Juliana olha detidamente a avó, seu olhar

carregado de raiva, encontra o olhar terno de

Ana. Para Juliana, aquele olhar a entristece,

vê nele a resignação. Depois de um longo

tempo em silêncio, – Posso olhar sua caixa

de retratos? Não houve tempo nem da avó

reagir. A avó, que parecia se sentir violada

em seus segredos, à medida que era indagada,

foi se submetendo à vontade da neta.

– Quem é este? Ana respondia e a neta reagia,

– O tio Luiz? Não acredito. A tarde se

vai com avó e neta revirando fotos e conversando

sobre elas. Anoitece, alguém bate à

porta do quarto. É Mariana, mãe de Juliana.

– Vamos jantar, gente, está ficando tarde.
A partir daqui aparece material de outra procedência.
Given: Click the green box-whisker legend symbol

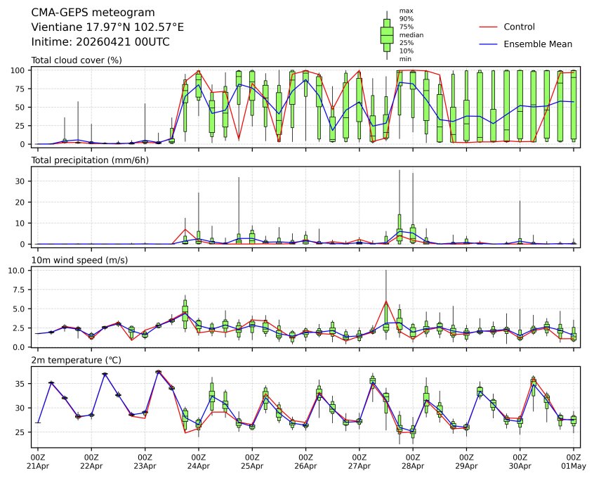Looking at the screenshot, I should (386, 34).
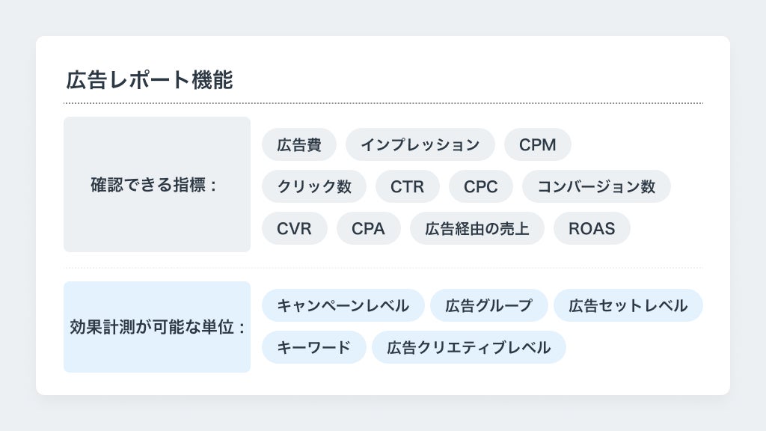Screen dimensions: 766x431
Task: Click the 広告グループ tag
Action: click(x=488, y=305)
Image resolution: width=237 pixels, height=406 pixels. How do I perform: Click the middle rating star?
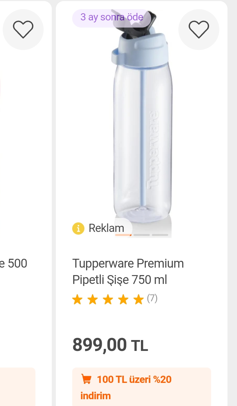coord(108,300)
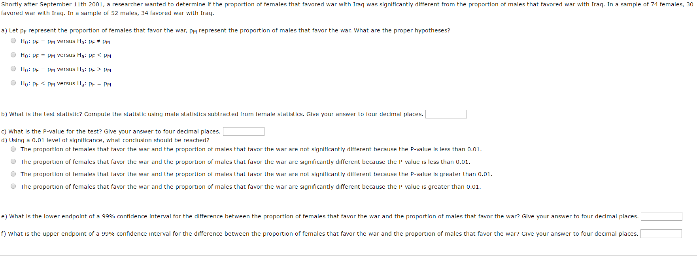Choose 'significantly different, P-value greater than 0.01'
The height and width of the screenshot is (257, 697).
(x=13, y=186)
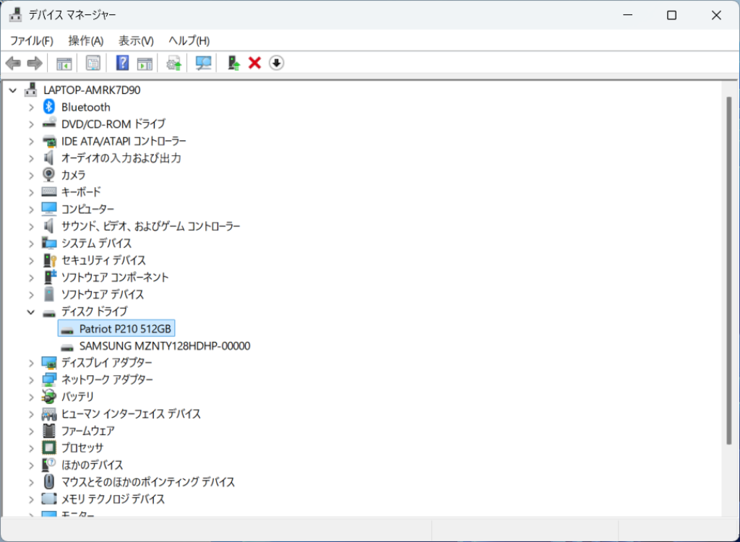Toggle the console tree pane toolbar icon

tap(64, 64)
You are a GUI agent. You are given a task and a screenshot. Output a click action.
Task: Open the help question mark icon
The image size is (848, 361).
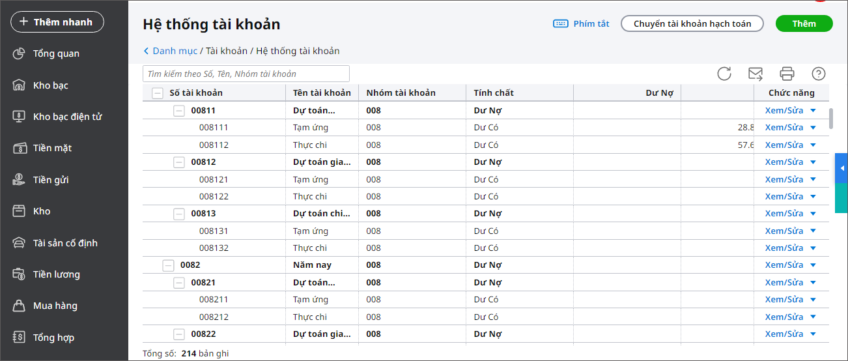[x=819, y=74]
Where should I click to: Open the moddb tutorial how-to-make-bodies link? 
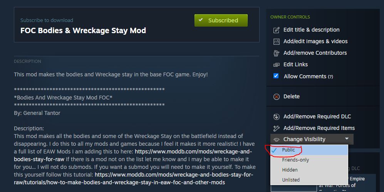[134, 179]
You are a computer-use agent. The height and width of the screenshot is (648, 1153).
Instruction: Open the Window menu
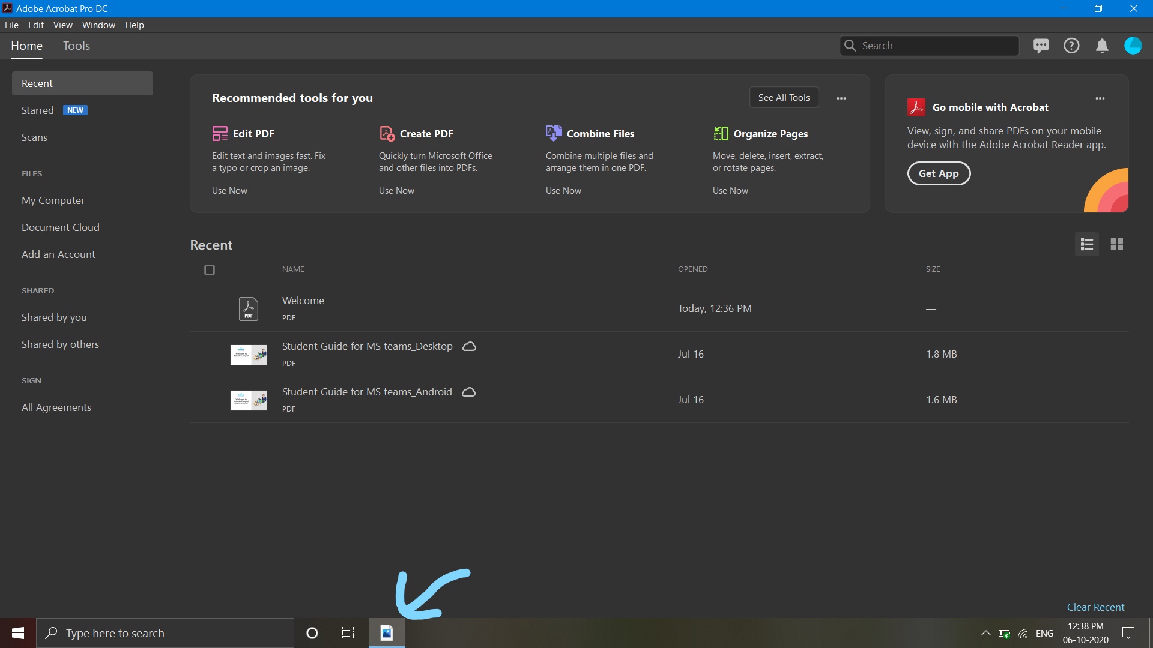coord(98,25)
Ela levanta a cabeça rumo a imagem de N S

Aparecida, sua santa de fé, e contendo o nó

na garganta, se persigna e com a voz sem o

embargo do choro, - Minha santinha, obrigada

pela neta que me destes. As duas saem

abraçadas pela casa e o contentamento de

Ana assusta a neta.

Juliana entra no quarto da mãe aconchega-se

junto a ela. Com o dedo encaracola ainda

mais um dos seus cachos de cabelo e permanece

pensativa. – Juliana... te conheço. Vai,

desembucha! – Sabe o que, é mãe? É a Vó.

Esta tarde, levei um choque. Estou pasma,

ela não tem passado, ela vive o passado do

meu avô. – O que é isso meu anjo? – Você

já viu a caixa de retratos dela? – Não,

nunca me mostrou. Ela sempre me disse que

papai nunca se deixou fotografar. E ela também

é arredia a fotos. Para mim ela só tem

fotos de filhos e netos. – Mãe, você está redondamente

enganada. Existem diversos retratos

feitos em Portugal, e vários na Itália.

Muitas fotos do tio João emburrado ao lado

do Vô e algumas do tio Luiz bebê, que a Vó

diz ser do batizado dele. Ele no colo do Vô.